Friday, June 26, 2009

Fullbore Friday


What a great name for a great man. Fair winds and following seas Lieutenant Commander Max Shean, RN.
Lieutenant-Commander Max Shean, who has died aged 90, was one of the small band of young men who, in the face of extraordinary peril, carried the sea war into enemy harbours; in the process they won a total of 68 awards for bravery, including four VCs; for his own exploits, Shean received a DSO and Bar.

His first mission was Operation Source, the attack by a flotilla of X-craft on the German battleship Tirpitz in north Norway in September 1943. The X-craft were manned by passage crews and towed there by parent submarines, while attack crews, including Shean's, prepared themselves in the towing vessels.

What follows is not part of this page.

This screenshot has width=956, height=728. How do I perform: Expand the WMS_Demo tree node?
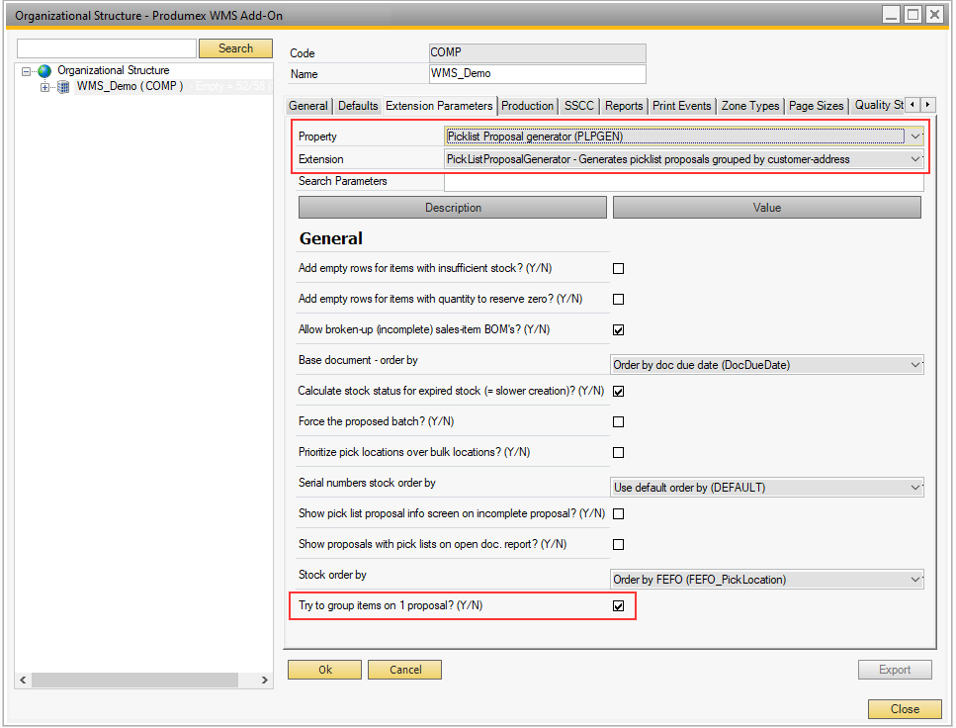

Disaster struck, however, when Shean's X-9, behind Syrtis, broke her tow and the passage crew was lost. The towrope became tangled round Syrtis's port propeller, and Shean, whose diving suit was in X-9, plunged over the side into the freezing waters. Wearing overalls weighted with steel bars in the pockets, Shean repeatedly duck-dived until he could free the tangled rope. Knowing that, if attacked from the air, Syrtis would dive and abandon him on the surface, Shean was more frightened than he had ever been; and when he was hauled on board, the submarine's commanding officer rewarded him with a brusque "Well done!"

One of the lessons of Operation Source was the potential for confusion during multiple attacks; so on Operation Guidance, in April 1944, Shean, now in command of X-24, was towed by Sceptre to Bergen, Norway, to make a solo attack on a large floating dock.

Shean successfully penetrated the fjords to reach the harbour, but faulty intelligence caused him to lay X-24's explosive charges under a 7,800-ton German merchant ship, Barenfels, instead of the floating dock. Otherwise it was a model attack, and 24 hours later, sick and suffering from headaches caused by the stale air in the boat, Shean and his crew rendezvoused at sea with Sceptre. He was awarded the Distinguished Service Order for his great courage, skill and determination in a most hazardous enterprise.

Following D-Day, Shean's flotilla was deployed to the Far East in command of an improved craft, XE-4. When Admiral Chester Nimitz, Commander-in-Chief, Pacific Ocean Areas, and an experienced submariner, saw his first XE-craft he declared it was a "suicide craft" which had no place in the Allies' order of battle. But when orders came from Washington to cut two underwater telegraph cables off Japanese-occupied Saigon, he found that the British midget submarines were the only force capable of achieving this.